Das Gupta, C.J.
(1) The facts leading upto this appeal may be shortly stated as follows:
(2) The plaintiff and his ancestors have been sub-inamdars under the defendant and his ancestors from a long time. In the year 1922 the defendant filed a watan case being case No. 15/22-23 before the Collector of Mohole for recovery of possession under section 11 of the Watan Act. On 14-4-27 order for possession was made by the Collector and possession of the lands in question was made over to the defendant by the Collector. Thereafter the plaintiff filed an appeal to the Court of the Commissioner. That appeal was not disposed of until the year 1946. On 8-10-46 the decision of the Collector was reversed and an order for restoration of possession wax made in favour of the plaintiff. In 1947 the plaintiff obtained possession of the suit lands. Thereafter the defendant filed a petition for revision to the Resident of Kolhapur and obtained a stay order. But the said revision petition was ultimately dismissed on 14-4-47. One more fact I should have mentioned and that is this. After obtaining an order for possession from the Collector on 14-4-27 the defendant filed a suit being Civil Suit No. 72/1927-28 against the plaintiff for mesne profits for three years prior to the said suit and got a decree for Rs. 1000/- for such mesne profits and Rs. 128-8-0 as the costs and executed the said decree and realized the total amount of Rs. 1143-15-3. This suit has been filed by the plaintiff on 6-8-1952 for an account against the defendant of the profits realized by him during the period between 1927 and 1947 and for the recovery of the amount which had been realized by the defendant from the plaintiff in execution of the decree obtained in suit No. 72 of 27-28 with interest. Before instituting the suit, and on 15-6-49 the plaintiff had applied to the debt adjustment Court under the Bombay Agricultural Debtors' Relief Act. On 28-3-52 that application was dismissed on the ground that the defendant was not a debtor. It was after such dismissal that the present suit was filed.
(3) The trial Court disallowed the claim in respect of the monies realized in execution of the decree obtained in suit No. 72/27-28 and disallowed interest in respect of the said claim. In respect of the other claim, the trial Court passed a decree for the consolidated sum of Rs. 2500/-. Both the parties filed appeals against the said decision. The lower appellate Court decreed the suit in terms of the prayer of the plaint except in respect of the claim for interest which was disallowed. It is against this decision of the lower appellate Court that the present appeal has been filed.

■ **DATA EXTRACT**:
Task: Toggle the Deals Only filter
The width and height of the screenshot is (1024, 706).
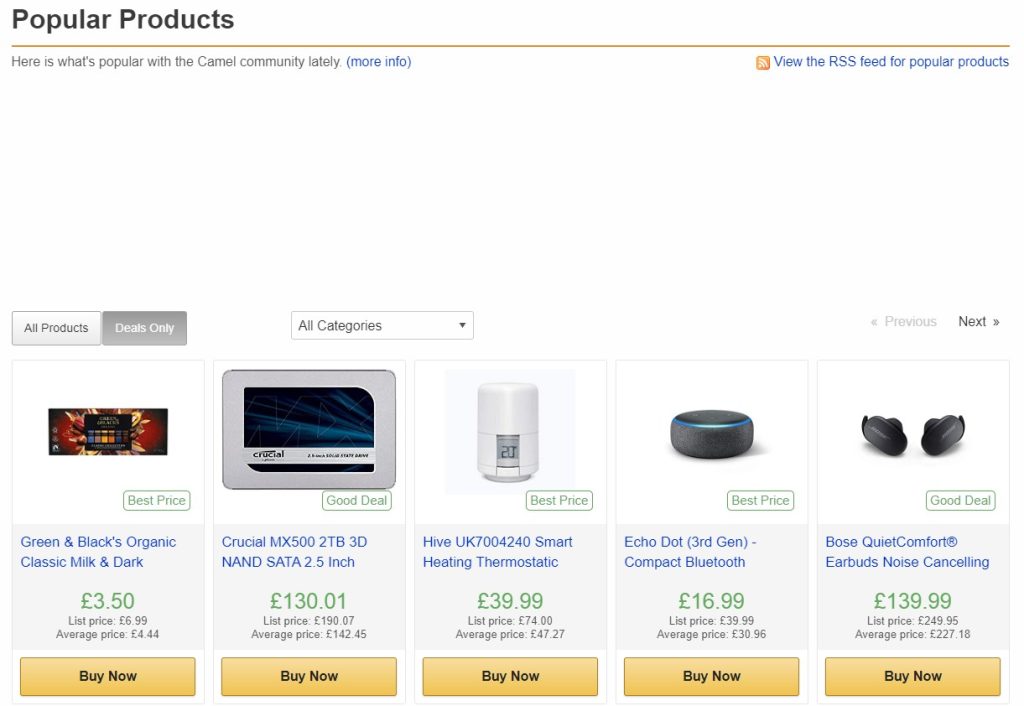Action: [x=144, y=328]
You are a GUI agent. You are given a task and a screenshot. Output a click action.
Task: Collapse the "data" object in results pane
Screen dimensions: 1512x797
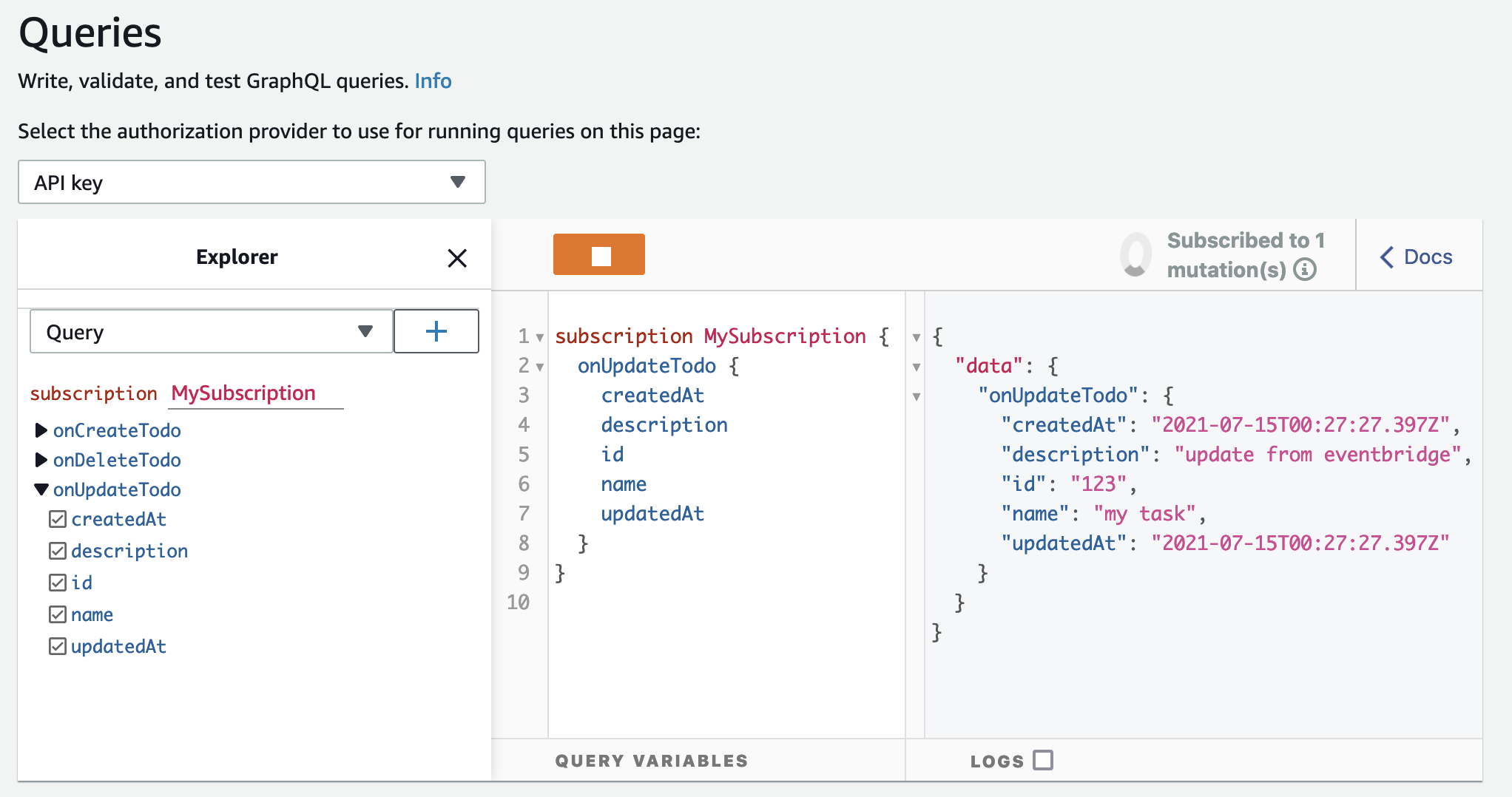917,367
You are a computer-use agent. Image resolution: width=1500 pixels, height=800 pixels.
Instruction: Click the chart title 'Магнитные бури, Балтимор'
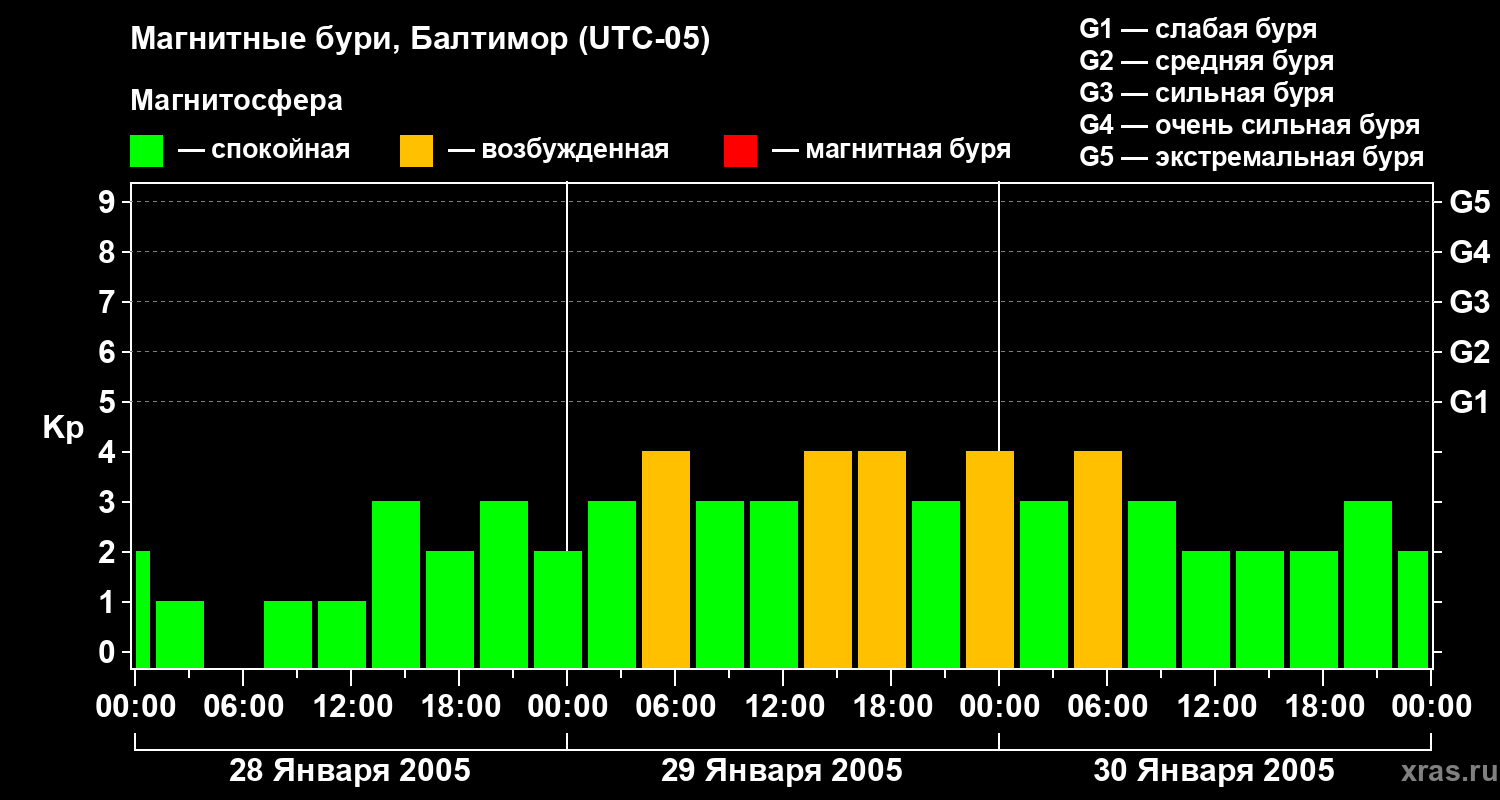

■ **GOAL OF THE EXERCISE**: Resume the court judgment above on the sub-inamdar's suit for profits and recovered decree money, writing the next part of the appeal decision after its last paragraph.

■ **EXPECTED ANSWER**:
(4) Mr. Savanur appearing on behalf of the appellant contended before us that the claim of the plaintiff so far as it relates to suit No. 72/27-28 is not maintainable. He contended that there was a valid decree passed in the said suit which has not been set aside in appeal and so long as the decree stands it is operative. The plaintiff, according to him, cannot file a suit for the recovery of the amounts realized in execution of that decree without having the said decree set aside, or without getting a declaration to the effect that that decree, in the events which have happened, is so longer operative. He pointed out to us that in the plaint no prayer hags been made either for setting aside the decree or for a declaration that the decree is not operative and binding upon the plaintiff. That being so, the present suit so far as it relates to the said suit No. 72/27-28 is not maintainable.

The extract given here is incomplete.